I understand your frustration. I was once a cubicle monkey, among other things, and it’s not fun. Unless you are very fortunate, it’s quite possibly Hades on Earth. There’s nothing worse than working a job you can’t stand eight hours a day, with weekends off, medical coverage, and paid vacations. It sucks that when you leave the office, you leave the work behind and carry on with normal activities. It’s difficult, I know, to be able to call in sick and know your shift is covered and all you need to concentrate on is getting better.
But when you’re a freelancer, you’re on your own, bub. As in, you NEVER leave the office and there’s no one to pick up your slack but yourself. You work when you’re sick, when you’re bored, when family members are sick and bored. You work even when you’re not working, because there are a hundred and one details which need to be taken care of running a business and there’s only you. When you’re not working, you’re looking for work, because while some months are flush, others you’re dodging disconnect notices because that’s just how it is. You’re always trying to think five steps ahead, even at 1 o’clock in the morning and you’ve just gotten to bed and supposed to be sleeping, having completed one deadline when you have to get up at 5AM because there’s another deadline to meet.

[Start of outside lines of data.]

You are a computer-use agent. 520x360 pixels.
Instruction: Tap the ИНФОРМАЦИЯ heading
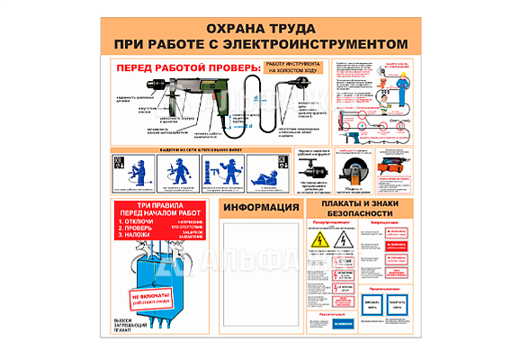tap(261, 208)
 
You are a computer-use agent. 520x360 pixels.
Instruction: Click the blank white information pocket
tap(261, 274)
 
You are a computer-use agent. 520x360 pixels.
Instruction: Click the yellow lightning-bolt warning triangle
tap(319, 242)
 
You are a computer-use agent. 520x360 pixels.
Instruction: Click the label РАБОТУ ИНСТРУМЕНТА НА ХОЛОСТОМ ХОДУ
tap(292, 68)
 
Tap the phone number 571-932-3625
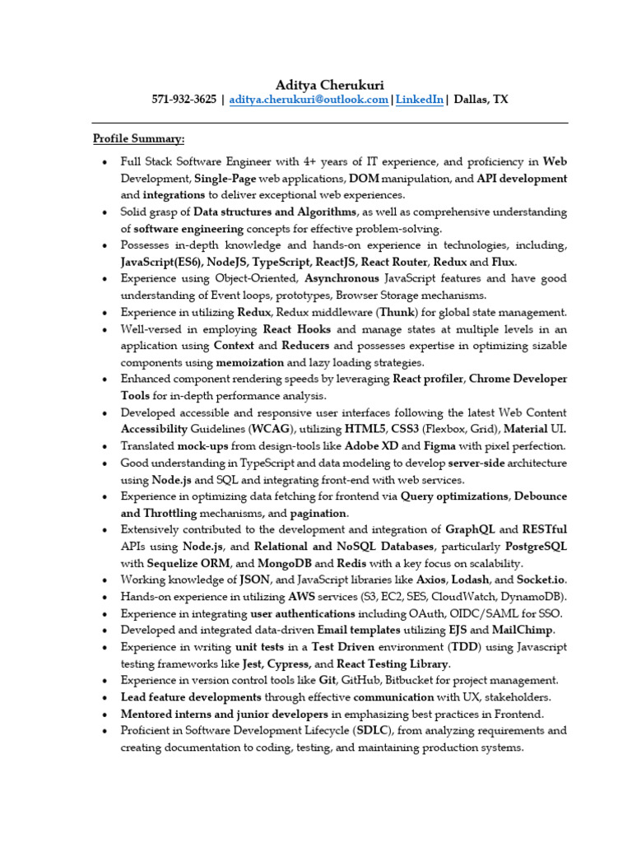pos(184,100)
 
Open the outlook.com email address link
pos(309,100)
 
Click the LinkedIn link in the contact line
pos(421,100)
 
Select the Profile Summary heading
pos(138,138)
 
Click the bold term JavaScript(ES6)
pos(161,262)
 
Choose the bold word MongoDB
pos(283,563)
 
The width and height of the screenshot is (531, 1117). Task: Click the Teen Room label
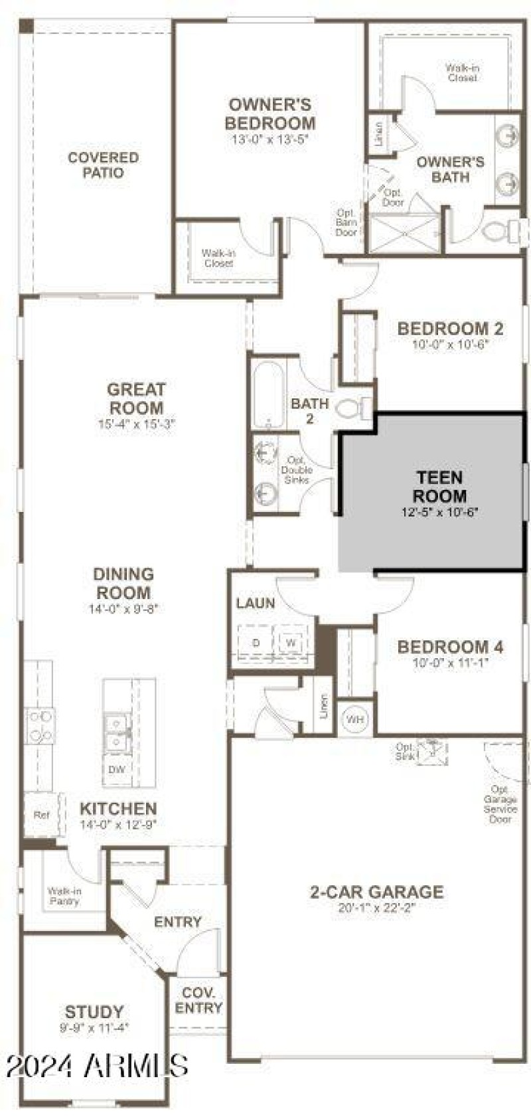tap(439, 487)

And that’s not to mention I have the same daily chores to complete that you do. Like laundry, or dishes, or shopping, or paying bills. I still have to scoop out the cat box, clean out the refrigerator, mop and vacuum floors. Worry about my kids. Carve out even a tiny bit of time for some kind of social life so I don’t turn into that crazy lady with the insane cat who never leaves her house and can’t talk to humans. I, too, have to deal with people knocking on my door wanting to save my soul. (I usually use a voodoo doll. What do you use?)
Not that there aren’t any perks, because there certainly are. But you know what? I’d trade working in pajamas for medical coverage; I might even consider trading in eating breakfast, lunch, and dinner at my desk for a total weekend off with no worries and no deadlines and a regular infusion of cash into my bank account. But then again, probably not. Why? Because I love what I do and I know the deal.
What you don’t realize, Mr. Camel, is I have EARNED my job position. I have paid my dues. I have worked hard, and so has every successful freelancer I’ve ever met, to build something from the ground up, using all those years of being a cubicle monkey, burger-flipper, ass-wiper, etc. to learn as much as I could in order to apply it to my job today. This wasn’t handed to me on a silver platter — I EARNED IT, and so has every other freelancer. And I can guarantee you I put in more hours in the course of a week than you probably do in a month. (Okay, my math might be a little off, but you get the point.)
It takes a lot of guts to work as a freelancer, Mr. Camel. It’s scary. There is no safety net. It also takes a lot of self-discipline, passion, and sweat. Sometimes blood is involved, and most definitely tears. And I don’t think you realize the perks you seem to covet are not the perks which make it all worth it. Perks like producing a stellar product all on your own; perks like satisfied clients with whom you forge amazing relationships. Yes, I can take twenty minutes and indulge my obsession with Words With Friends (but don’t pretend you don’t do the same thing in your little cubicle, I’ve seen you, and QAT is not a real word!) and that certainly is a perk, but for the most part, you are absolutely 100% correct about one thing….
I am lucky. I love my job. And that, my friend, is the best perk of all.